Senior Manager

In this role, a typical day might include the following:

• Independently coordinate and oversee the preparation, execution, reporting and documentation of project analysis programming using appropriate tools to track, allocate and summarize extent of work required, progress and completion of programming deliverables.   Manage and coordinate programming and QC of analysis datasets and TFLs following Regeneron standard data models and/o integration of data across studies in support of CSS/CSE and esub deliverables.

• Implement and mentor others on the use of department standardization tools or therapeutic area standard analysis when programming clinical data or system application deliverables.

• Programming representative in a multidisciplinary study team to ensure timely and quality support for analysis and reporting of clinical trials up to regulatory approval, product launch and annual reports.  If applicable, programming representative for an application development to the user audience.

• Develop data models, programming standards and code, and training end users in project standards to support programming results that follow regulatory submission requirements.

This role may be for you if have:

• Advanced SAS programming skills in a clinical data environment with expertise in at least one therapeutic area.
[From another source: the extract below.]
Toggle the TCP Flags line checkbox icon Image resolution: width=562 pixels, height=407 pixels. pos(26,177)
• Extensive understanding of relational databases and experience working with complex data systems.

• Experience in pharmaceutical clinical development and ability to provide programming support and leadership for BLA and other regulatory submissions.
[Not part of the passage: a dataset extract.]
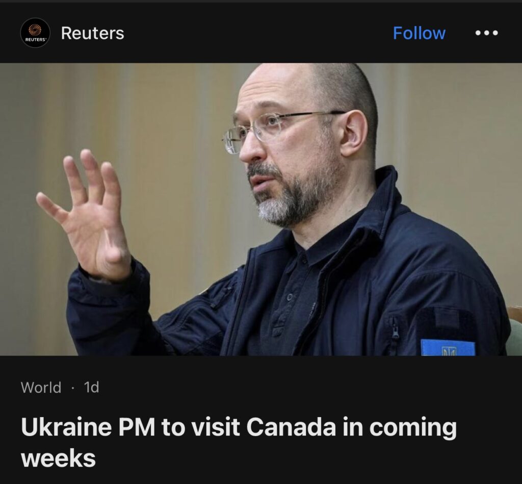Tap the jacket zipper pocket in the photo
The width and height of the screenshot is (522, 484).
point(395,330)
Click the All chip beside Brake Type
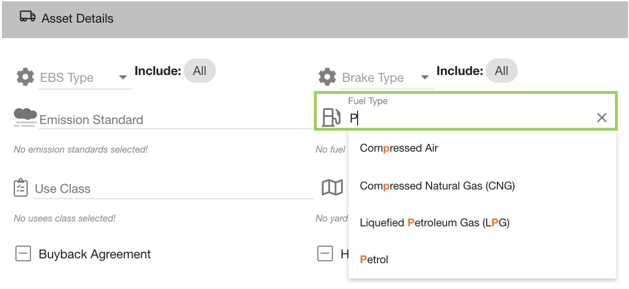 pos(501,71)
• Experience in working on a submission to regulatory authorities.

• Knowledge of regulatory requirements concerning electronic submission standards.

• Experience in creation of current CDISC data structures.

• Leadership experience, especially in the hiring, development, evaluation and support of junior staff and contractors.

To be considered for this opportunity you must have:

• MS. (BS) in Statistics, Computer Science, Mathematics, Engineering, Life Science or related field with 9+ years of programming experience preferably in processing clinical trial data in the biotechnology, pharmaceutical or health related industry. History of successful project and people management, and expertise in one or more therapeutic areas.